◆ **Data extracts**:
____

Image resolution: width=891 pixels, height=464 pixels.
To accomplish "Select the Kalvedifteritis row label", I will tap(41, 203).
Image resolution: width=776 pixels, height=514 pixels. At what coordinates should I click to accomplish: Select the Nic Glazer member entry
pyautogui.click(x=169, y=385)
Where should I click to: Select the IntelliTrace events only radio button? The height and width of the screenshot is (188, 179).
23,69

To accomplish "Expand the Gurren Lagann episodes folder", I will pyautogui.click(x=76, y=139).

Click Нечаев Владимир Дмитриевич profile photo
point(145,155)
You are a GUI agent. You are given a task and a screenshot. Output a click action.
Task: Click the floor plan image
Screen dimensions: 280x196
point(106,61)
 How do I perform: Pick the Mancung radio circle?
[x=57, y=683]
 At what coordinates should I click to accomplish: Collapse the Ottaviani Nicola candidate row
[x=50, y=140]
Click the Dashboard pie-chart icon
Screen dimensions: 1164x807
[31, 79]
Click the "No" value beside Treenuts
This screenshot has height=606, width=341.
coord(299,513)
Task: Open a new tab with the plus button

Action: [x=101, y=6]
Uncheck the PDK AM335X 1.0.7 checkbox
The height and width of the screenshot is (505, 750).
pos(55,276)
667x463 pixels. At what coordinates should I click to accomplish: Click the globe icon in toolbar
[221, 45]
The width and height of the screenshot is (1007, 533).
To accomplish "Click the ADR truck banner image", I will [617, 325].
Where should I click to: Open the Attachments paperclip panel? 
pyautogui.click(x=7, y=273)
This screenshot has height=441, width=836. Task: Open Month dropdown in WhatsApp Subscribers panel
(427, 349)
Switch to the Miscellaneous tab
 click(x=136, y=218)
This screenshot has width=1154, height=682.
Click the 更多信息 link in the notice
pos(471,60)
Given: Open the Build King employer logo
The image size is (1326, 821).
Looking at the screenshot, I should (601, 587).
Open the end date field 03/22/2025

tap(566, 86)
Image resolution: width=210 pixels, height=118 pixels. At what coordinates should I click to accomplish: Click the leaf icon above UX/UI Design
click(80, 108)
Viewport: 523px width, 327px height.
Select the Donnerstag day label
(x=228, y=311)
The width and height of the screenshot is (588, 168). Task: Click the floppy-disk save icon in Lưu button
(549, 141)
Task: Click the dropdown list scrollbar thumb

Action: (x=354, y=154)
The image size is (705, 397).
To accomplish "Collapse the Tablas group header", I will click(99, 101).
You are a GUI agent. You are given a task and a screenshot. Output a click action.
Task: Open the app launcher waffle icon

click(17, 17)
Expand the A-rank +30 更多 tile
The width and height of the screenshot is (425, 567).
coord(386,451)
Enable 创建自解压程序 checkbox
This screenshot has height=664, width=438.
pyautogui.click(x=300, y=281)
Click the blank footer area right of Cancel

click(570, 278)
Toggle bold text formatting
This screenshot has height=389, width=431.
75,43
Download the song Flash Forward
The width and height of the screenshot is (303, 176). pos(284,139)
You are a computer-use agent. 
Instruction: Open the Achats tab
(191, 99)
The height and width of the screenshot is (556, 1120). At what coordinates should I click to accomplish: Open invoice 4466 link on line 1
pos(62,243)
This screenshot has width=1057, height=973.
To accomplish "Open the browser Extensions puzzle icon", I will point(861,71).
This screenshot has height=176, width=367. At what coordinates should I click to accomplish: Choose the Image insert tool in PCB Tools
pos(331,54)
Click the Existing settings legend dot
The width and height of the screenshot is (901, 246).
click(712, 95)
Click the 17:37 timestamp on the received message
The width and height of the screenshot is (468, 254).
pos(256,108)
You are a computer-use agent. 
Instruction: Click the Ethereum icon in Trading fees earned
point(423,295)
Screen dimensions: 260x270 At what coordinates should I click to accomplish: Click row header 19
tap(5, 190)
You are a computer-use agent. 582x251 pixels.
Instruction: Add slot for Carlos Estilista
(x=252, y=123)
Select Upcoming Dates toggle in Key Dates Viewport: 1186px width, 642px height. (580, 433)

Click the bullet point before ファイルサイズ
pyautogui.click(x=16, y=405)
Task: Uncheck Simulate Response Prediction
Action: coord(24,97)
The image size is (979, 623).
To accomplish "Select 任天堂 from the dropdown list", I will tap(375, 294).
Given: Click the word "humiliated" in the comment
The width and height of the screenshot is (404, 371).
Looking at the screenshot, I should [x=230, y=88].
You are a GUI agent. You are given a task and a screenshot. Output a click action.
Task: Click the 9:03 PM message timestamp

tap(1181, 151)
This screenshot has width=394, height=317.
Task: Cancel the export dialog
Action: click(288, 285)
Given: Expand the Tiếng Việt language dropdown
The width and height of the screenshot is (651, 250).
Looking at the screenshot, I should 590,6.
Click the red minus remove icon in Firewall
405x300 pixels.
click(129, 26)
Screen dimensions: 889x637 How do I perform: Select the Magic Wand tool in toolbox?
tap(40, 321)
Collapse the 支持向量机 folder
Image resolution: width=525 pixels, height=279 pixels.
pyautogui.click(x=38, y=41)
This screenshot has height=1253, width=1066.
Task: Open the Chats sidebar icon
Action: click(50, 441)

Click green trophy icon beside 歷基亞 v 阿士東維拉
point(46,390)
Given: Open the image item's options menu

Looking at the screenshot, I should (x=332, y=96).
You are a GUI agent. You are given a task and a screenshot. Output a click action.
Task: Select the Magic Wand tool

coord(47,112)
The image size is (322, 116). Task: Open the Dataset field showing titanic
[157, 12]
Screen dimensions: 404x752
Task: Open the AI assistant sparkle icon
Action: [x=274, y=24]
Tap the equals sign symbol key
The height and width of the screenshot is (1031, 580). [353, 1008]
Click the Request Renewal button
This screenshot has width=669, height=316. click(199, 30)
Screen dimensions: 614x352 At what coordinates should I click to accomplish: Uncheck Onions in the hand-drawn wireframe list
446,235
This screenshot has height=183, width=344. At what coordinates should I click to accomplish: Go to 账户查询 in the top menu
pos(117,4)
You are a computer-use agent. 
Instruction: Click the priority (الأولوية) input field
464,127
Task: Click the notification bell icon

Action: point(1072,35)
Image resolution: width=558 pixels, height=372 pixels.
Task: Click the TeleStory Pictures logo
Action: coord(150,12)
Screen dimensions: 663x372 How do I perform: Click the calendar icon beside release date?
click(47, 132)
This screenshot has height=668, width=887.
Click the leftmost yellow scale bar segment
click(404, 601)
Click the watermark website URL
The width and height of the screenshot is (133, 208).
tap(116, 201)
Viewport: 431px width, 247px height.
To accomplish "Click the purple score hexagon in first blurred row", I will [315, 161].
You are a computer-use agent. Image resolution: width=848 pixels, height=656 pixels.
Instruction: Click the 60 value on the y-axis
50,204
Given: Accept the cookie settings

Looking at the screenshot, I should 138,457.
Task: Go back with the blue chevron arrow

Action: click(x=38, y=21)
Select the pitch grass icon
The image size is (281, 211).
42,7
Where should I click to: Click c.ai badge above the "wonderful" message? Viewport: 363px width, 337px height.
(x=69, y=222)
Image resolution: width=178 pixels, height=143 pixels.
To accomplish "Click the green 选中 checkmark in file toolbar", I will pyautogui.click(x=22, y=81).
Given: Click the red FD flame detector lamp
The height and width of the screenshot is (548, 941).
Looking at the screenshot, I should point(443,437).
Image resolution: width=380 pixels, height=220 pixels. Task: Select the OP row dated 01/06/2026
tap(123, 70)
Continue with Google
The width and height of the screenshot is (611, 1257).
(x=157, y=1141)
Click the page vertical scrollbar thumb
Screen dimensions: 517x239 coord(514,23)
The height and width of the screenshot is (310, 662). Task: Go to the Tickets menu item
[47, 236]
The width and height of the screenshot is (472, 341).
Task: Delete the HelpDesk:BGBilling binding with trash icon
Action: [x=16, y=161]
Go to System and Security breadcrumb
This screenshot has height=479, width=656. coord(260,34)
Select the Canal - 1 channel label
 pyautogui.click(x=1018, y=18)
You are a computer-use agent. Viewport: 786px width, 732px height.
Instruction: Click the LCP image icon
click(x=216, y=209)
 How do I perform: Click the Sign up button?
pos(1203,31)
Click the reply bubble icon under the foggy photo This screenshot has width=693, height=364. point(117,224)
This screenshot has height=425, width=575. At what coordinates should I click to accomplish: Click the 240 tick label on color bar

____

◆ **Exercise aim**: Wherever a line above contains the string "will", copy that line.

◆ **Reply to the exercise**:
To accomplish "Select the Kalvedifteritis row label", I will tap(41, 203).
To accomplish "Expand the Gurren Lagann episodes folder", I will pyautogui.click(x=76, y=139).
To accomplish "Click the ADR truck banner image", I will [617, 325].
To accomplish "Collapse the Tablas group header", I will click(99, 101).
To accomplish "Open the browser Extensions puzzle icon", I will point(861,71).
To accomplish "Select 任天堂 from the dropdown list", I will tap(375, 294).
To accomplish "Click the purple score hexagon in first blurred row", I will [315, 161].
To accomplish "Click the green 选中 checkmark in file toolbar", I will pyautogui.click(x=22, y=81).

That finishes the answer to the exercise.